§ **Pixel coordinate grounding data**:
++++++

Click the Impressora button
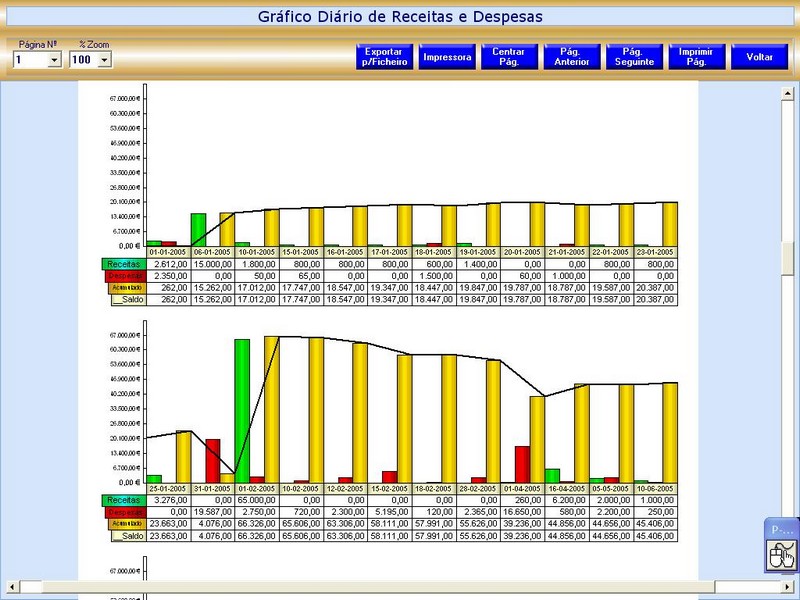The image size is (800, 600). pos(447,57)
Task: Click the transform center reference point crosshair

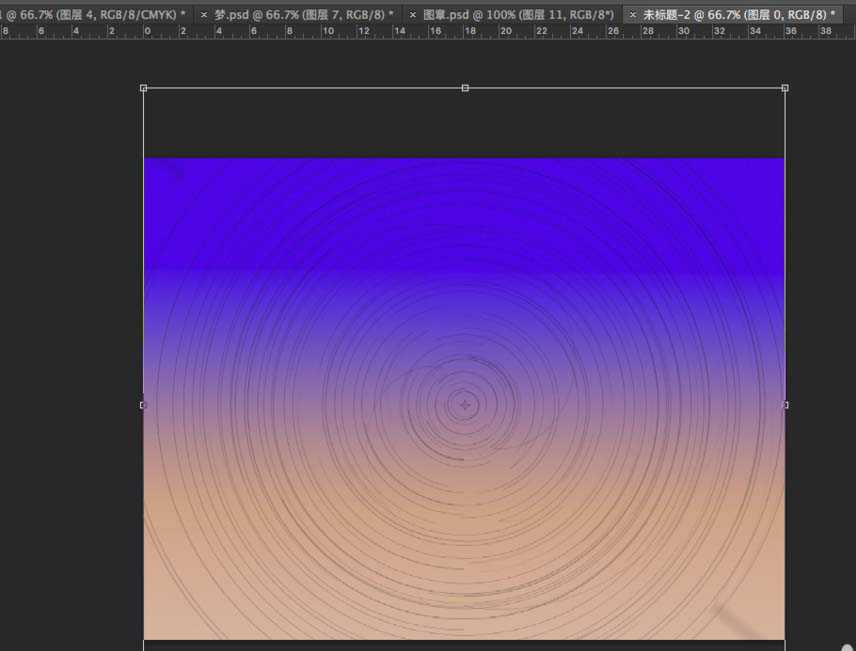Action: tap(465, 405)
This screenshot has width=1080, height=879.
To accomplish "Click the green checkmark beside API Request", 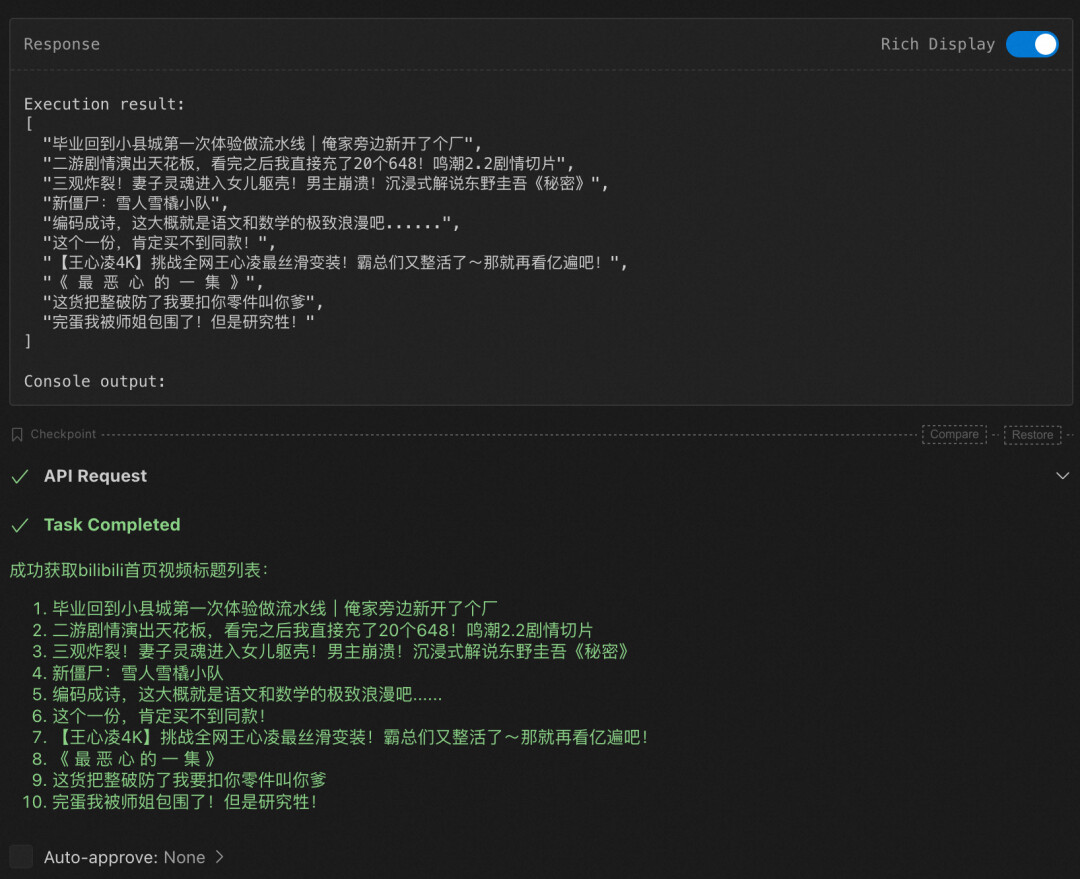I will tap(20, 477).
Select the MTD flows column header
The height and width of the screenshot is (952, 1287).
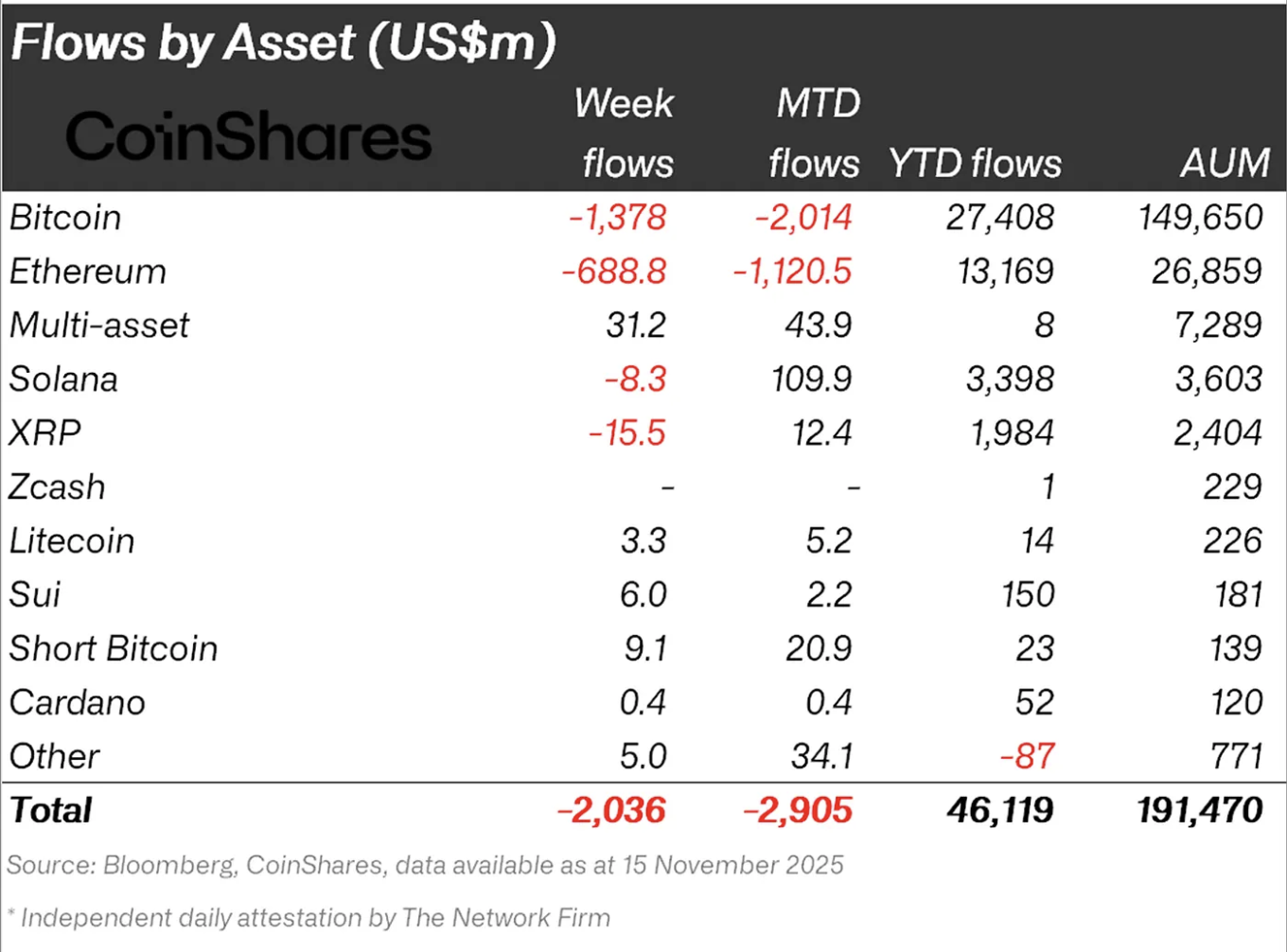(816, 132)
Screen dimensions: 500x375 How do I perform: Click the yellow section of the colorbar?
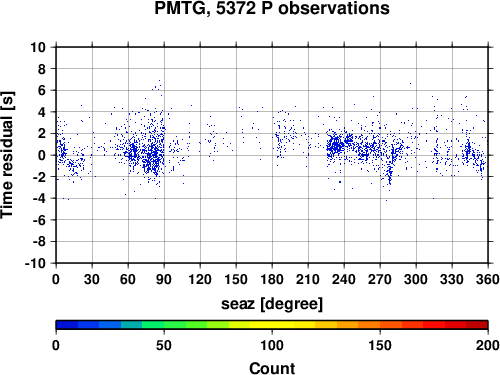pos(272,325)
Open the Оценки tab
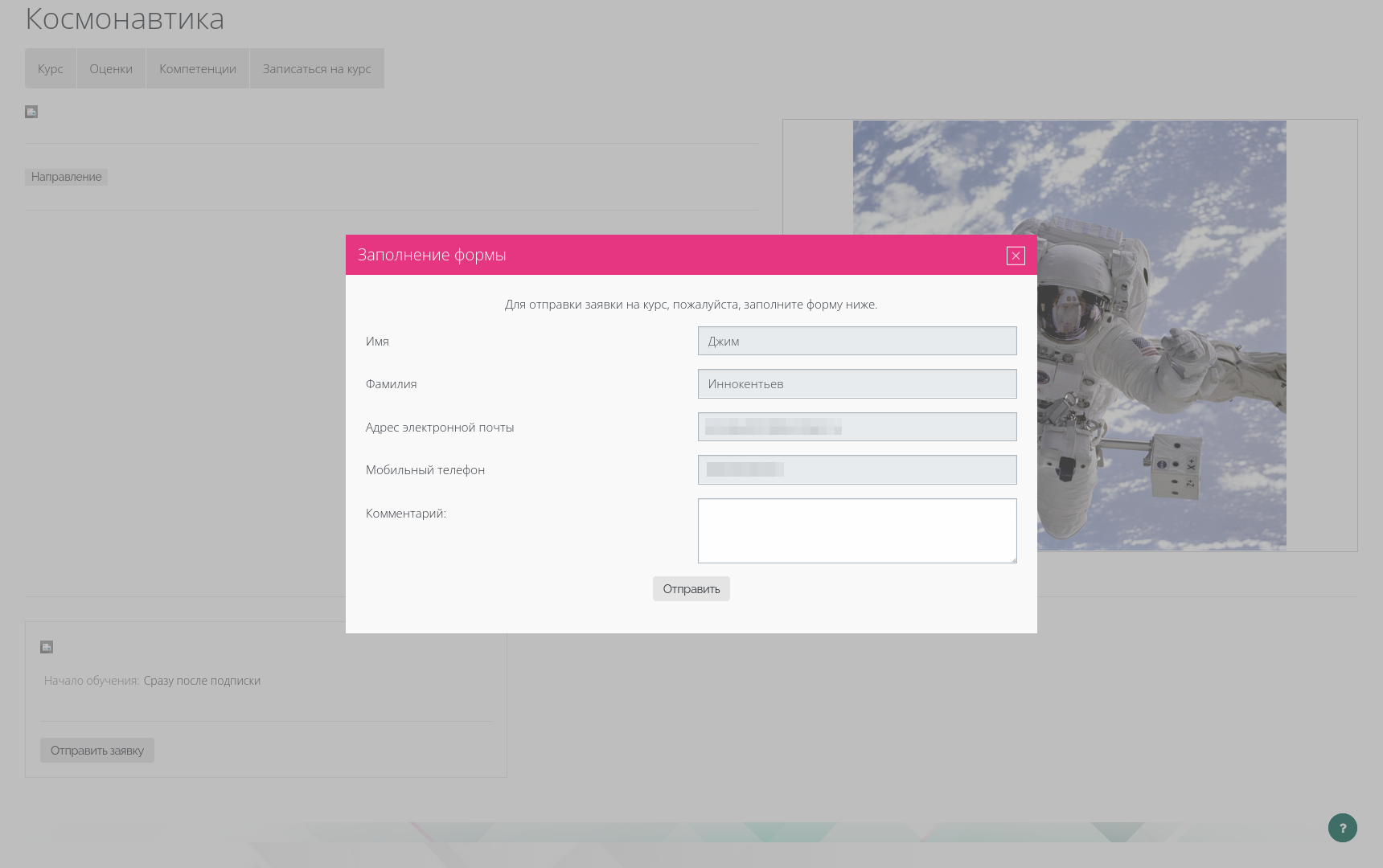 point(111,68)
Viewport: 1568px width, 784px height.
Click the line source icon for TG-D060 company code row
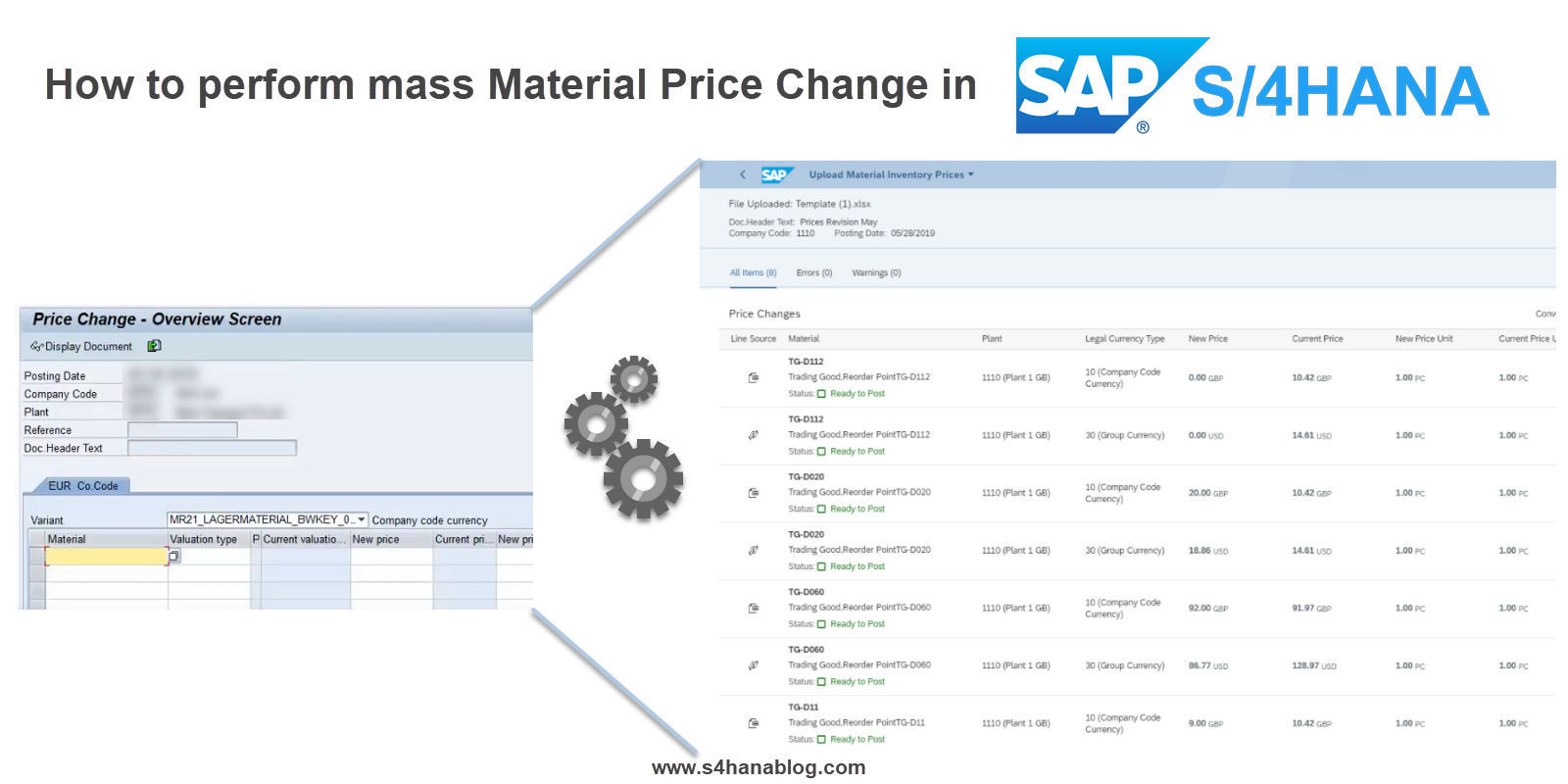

++++++

Excluding all pictures, print exactly and only the lines from the line with "Screen dimensions: 500x375" through the end of the records above, both ends included.

Screen dimensions: 500x375 How do I perform: Click the yellow section of the colorbar?
pos(272,325)
Open the Оценки tab
 point(111,68)
Viewport: 1568px width, 784px height.
Click the line source icon for TG-D060 company code row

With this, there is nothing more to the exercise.